■ Data records:
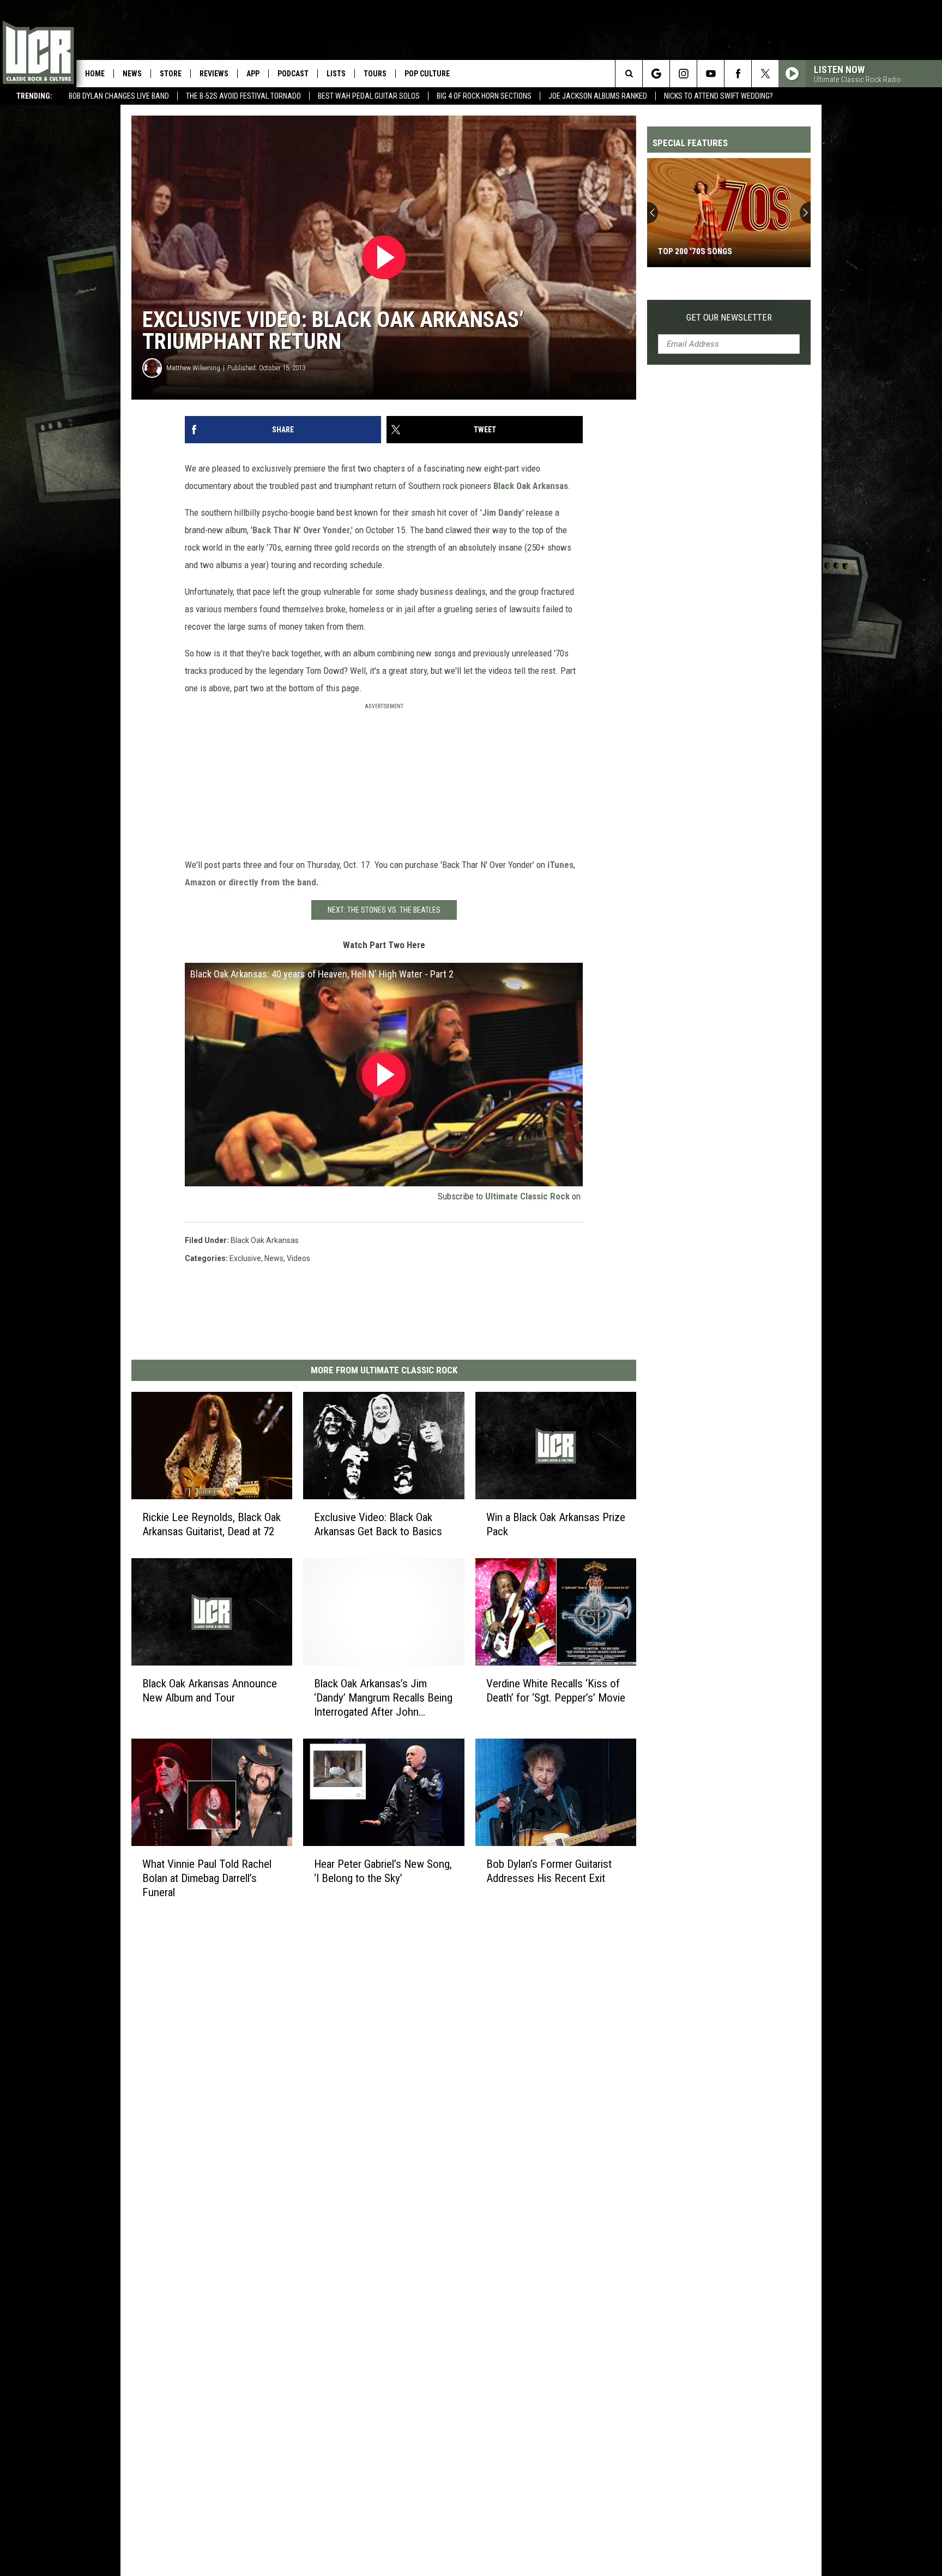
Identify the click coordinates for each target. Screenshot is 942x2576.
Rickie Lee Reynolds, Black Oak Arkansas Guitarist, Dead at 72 (211, 1524)
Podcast (293, 73)
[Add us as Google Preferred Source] (656, 73)
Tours (375, 73)
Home (95, 73)
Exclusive (245, 1258)
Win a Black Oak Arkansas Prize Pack (555, 1524)
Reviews (214, 73)
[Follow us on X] (765, 73)
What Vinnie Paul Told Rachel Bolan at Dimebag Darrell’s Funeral (206, 1877)
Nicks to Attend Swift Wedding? (718, 96)
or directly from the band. (268, 882)
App (252, 73)
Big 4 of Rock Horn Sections (484, 96)
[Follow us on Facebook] (737, 73)
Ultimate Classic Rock (527, 1196)
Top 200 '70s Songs (695, 251)
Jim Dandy (502, 512)
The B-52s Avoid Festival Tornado (243, 96)
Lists (336, 73)
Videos (298, 1258)
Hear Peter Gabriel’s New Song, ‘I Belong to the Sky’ (383, 1870)
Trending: (34, 96)
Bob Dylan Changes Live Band (119, 96)
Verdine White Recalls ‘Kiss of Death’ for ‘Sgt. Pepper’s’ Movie (555, 1690)
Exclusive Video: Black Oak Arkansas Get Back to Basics (378, 1524)
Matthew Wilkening (193, 368)
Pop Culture (427, 73)
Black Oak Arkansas (530, 485)
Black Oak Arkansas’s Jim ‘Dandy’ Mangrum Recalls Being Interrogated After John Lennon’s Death (383, 1697)
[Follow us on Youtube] (710, 73)
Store (171, 73)
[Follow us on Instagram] (683, 73)
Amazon (200, 882)
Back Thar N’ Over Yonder (301, 529)
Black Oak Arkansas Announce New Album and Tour (209, 1690)
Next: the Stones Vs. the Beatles (384, 910)
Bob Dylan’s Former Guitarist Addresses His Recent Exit (549, 1870)
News (132, 73)
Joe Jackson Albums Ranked (597, 96)
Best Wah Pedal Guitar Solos (369, 96)
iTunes (560, 864)
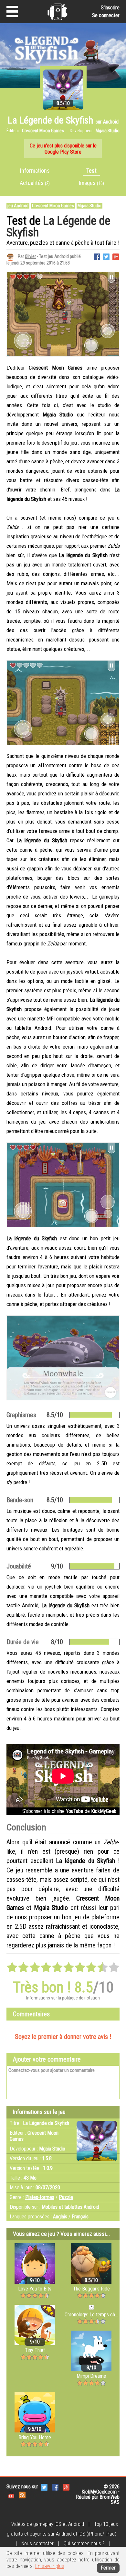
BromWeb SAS (110, 2499)
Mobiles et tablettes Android (70, 2207)
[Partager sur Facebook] (97, 256)
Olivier (30, 256)
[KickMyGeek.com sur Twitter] (44, 2487)
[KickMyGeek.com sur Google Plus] (66, 2487)
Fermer (108, 2568)
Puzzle (66, 2197)
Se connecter (106, 15)
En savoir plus (49, 2566)
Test (91, 170)
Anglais (60, 2217)
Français (80, 2217)
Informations (35, 170)
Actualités (35, 182)
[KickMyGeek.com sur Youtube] (11, 2495)
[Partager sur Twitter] (106, 256)
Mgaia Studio (89, 205)
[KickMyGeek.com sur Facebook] (55, 2487)
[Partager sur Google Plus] (116, 256)
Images (91, 182)
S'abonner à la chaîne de (69, 1811)
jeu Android (17, 205)
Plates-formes (39, 2197)
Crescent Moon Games (53, 205)
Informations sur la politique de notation (63, 1997)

■ Problem details:
If a line of the data contains "Dylan", copy it out.

■ Output:
Bob Dylan Changes Live Band (119, 96)
Bob Dylan’s Former Guitarist Addresses His Recent Exit (549, 1870)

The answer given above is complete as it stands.